Franco-Belgian investment bank Dexia, which narrowly escaped collapse in the 2008 global financial crisis, needs to dispose of another 20 billion euros’ (US$26.7 billion) in bad debt, a press report said yesterday.
Business daily Les Echos, citing a source at the bank, said that having disposed of about 80 billion euros in toxic loans, Dexia now planned to offload another 20 billion euros’ worth.
The source said that even though Dexia might take a loss of up to 10 percent on the sale of the bad assets, it would still be worthwhile so as to improve the bank’s financial position at a time of great stress on the markets.

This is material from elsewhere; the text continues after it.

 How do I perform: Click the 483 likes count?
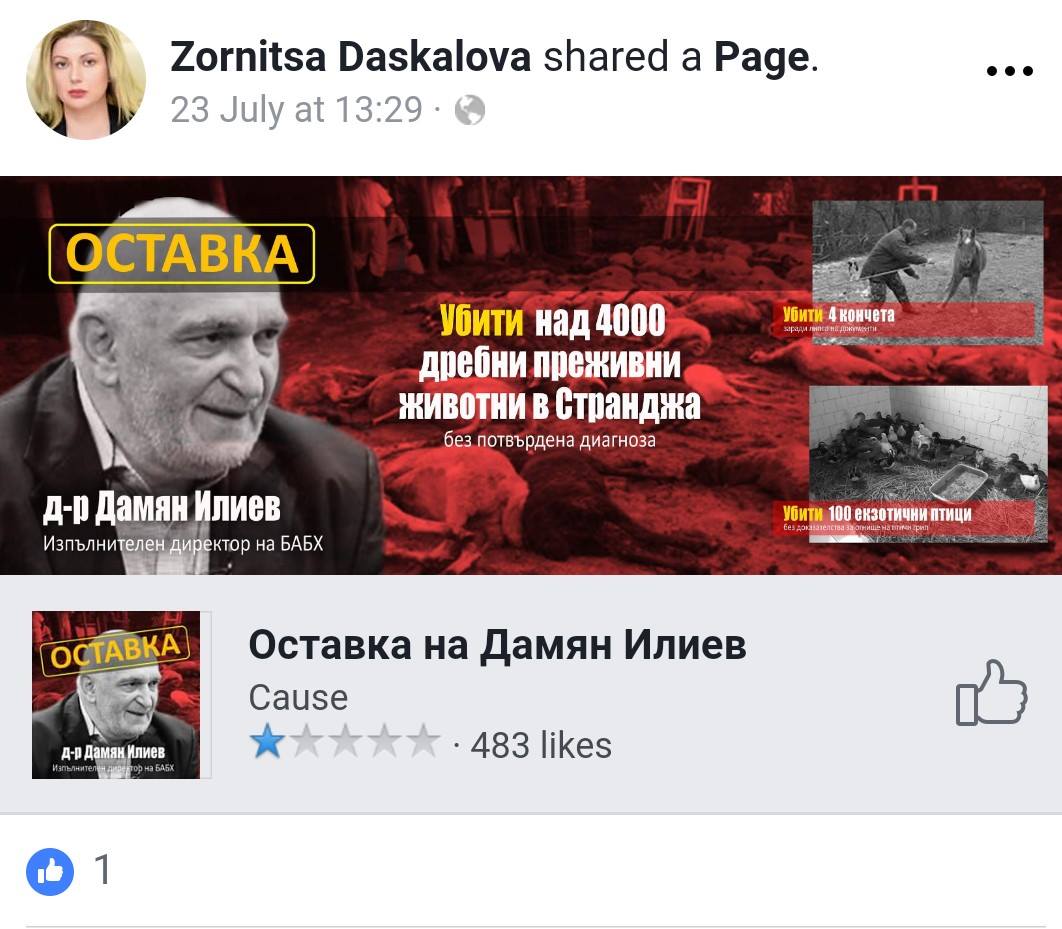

French banks have come under intense pressure to strengthen their capital base, given concerns over their exposure to weak eurozone countries, especially Greece.

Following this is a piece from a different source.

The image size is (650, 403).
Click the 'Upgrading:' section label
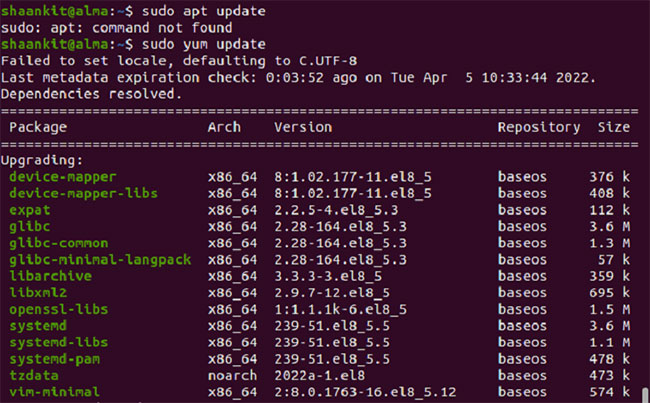42,160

Press reports over the weekend suggested Dexia could also be looking at a tie-up with French state-controlled banks.
One report said France was planning a 10-15 billion euro recapitalization plan for five top banks struggling with the eurozone debt crisis.

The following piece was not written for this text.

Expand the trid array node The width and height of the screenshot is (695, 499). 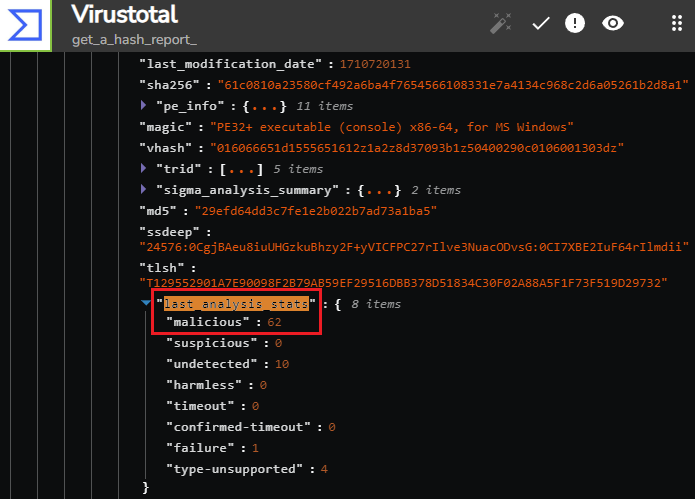coord(143,168)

The Journal du Dimanche newspaper said the state had made the offer during a Sept. 11 meeting with top officials from five banks — BNP Paribas, Societe Generale, Credit Agricole, BPCE and Credit Mutuel. The weekly said the plan was rejected by Societe Generale.
Issuing what it called a “formal denial,” the finance ministry said the government had held talks with leading banks on their state of health, but denied the bailout offer.
All the concerned banks declined comment on the Journal report, which cited sources in the Elysee presidential palace and in banking circles.